Wednesday, December 6, 2017

Stress: A Second Person Narrative

Rain pours down from the sky as you sit in your room staring blankly at the ceiling. The stress of finals, projects, and five million other things race across your mind. Occasionally the stress goes away when your mind drifts off to something else, yet always drifting back to the stress of everything. The last few weeks of the semester bring anxiety that ravages your mind and body. You bite your nails, sleep (but not feel rested), and curl up into a ball wishing for it all to end, wishing that you could go home and forget about school for a while. Every semester it is the same; you know finals week is coming all semester, yet it sneaks up on you always. There are things you could be doing to prepare for the tests that come running at you like a battering ram, but you sit down and do nothing. You do nothing in hopes that the stress will go away because every time you try and do something productive it only makes the stress worse.

On this gloomy day, the stress and anxieties that have built up over the semester are all the more present. You lounge about your room in a state of dysphoria as the world seems to be crashing down on you. In a way, your mind leaves your body. It leaves your body in such a way that you are left with nothing but a blank stare and an empty shell. Silence surrounds you like shadows. You think of nothing. You only stare. When your mind finally comes back to your body, you are left in a worse state than before. You are left in a state of panic as you realize you have many things to do in order to ensure that you do not leave the semester a failure.

Even so, you plan to wait until the next day in hopes that tomorrow will be better. In fact, you know tomorrow will be better. Tomorrow will be better because any day can be better than this one. Any other day. Just not today. Today, the stress has become too real. The stress has entrapped you. The stress has placed you in a trance that you cannot possibly be rescued from. The stress has become a monster looming over your shoulder, teeth bared and ready to chomp down on your mind as the weight of the semester hangs over your body as if it were a pendulum.

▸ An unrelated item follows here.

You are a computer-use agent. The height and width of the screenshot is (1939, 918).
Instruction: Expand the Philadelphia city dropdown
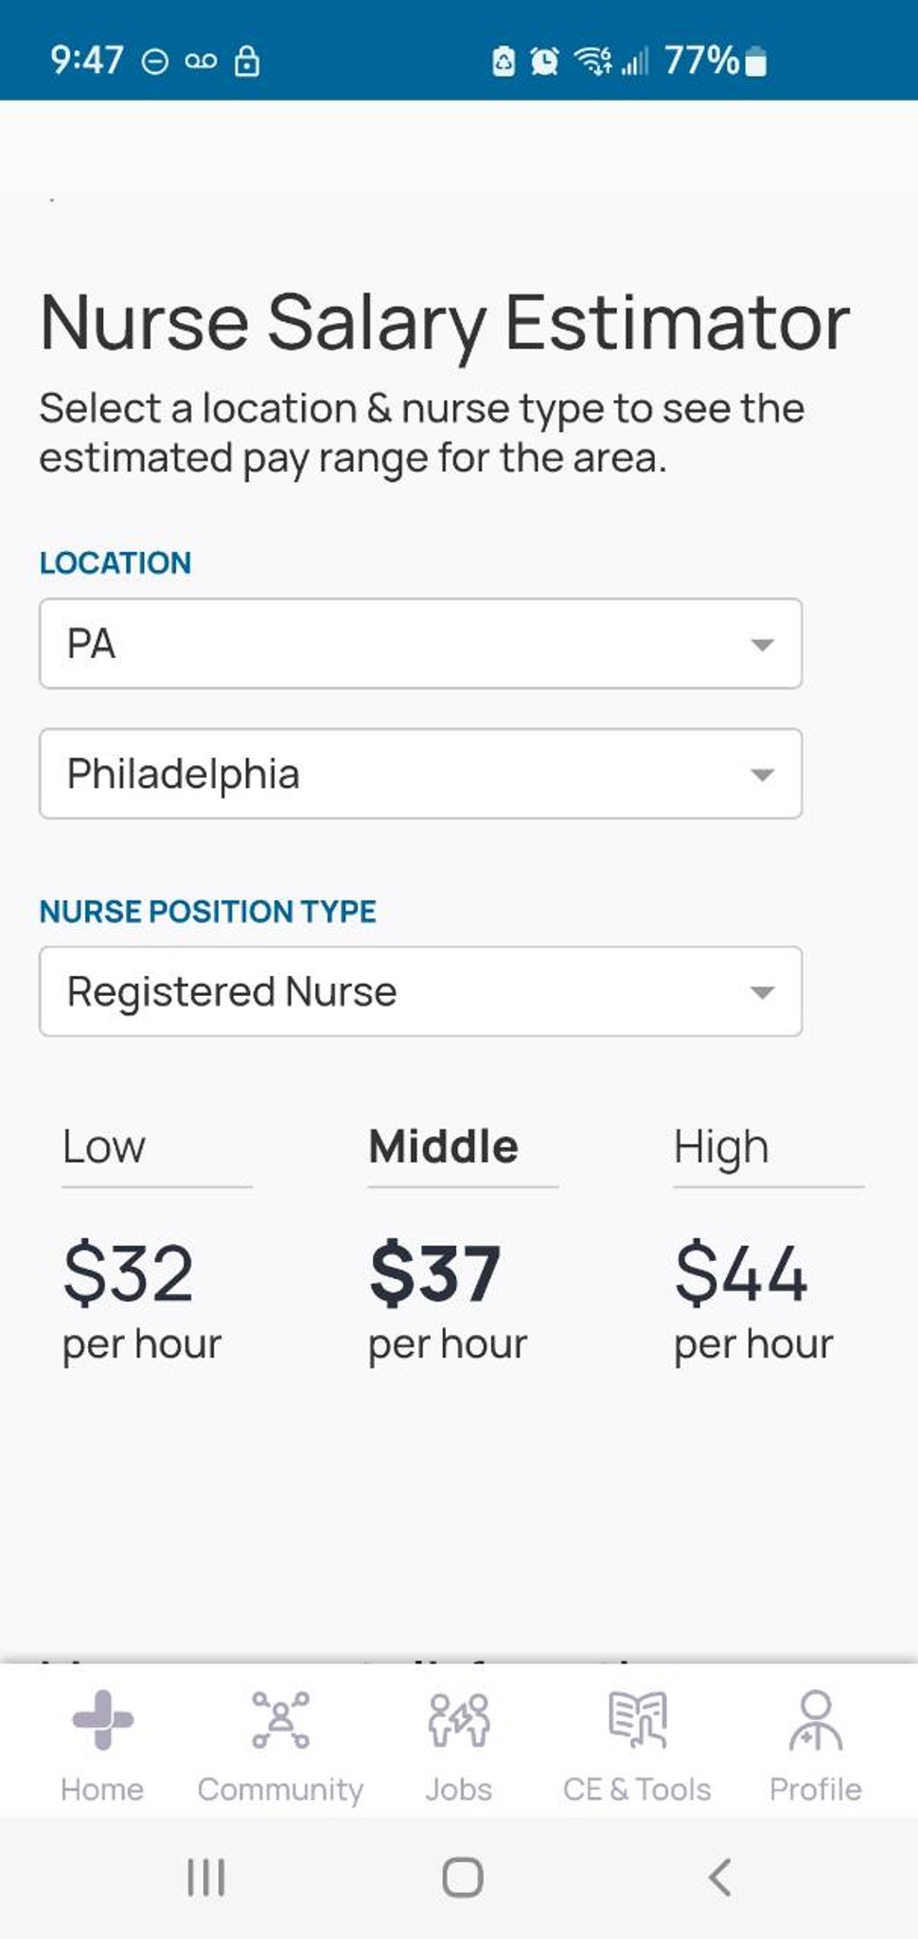[420, 774]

However, tomorrow...tomorrow will be better. Tomorrow you will go to class and be productive. Tomorrow you will be more awake than you have been all week. Tomorrow you will put on your armor and pick up your sword. Tomorrow you strike back against stress. Tomorrow you will be triumphant and with this triumph, you will crush your finals, projects, and anything else that stands in your way. You will emerge victorious in this battle; stress will trudge back into its hole.

Your thoughts snap back into thoughts of today, and the rain pours ever on.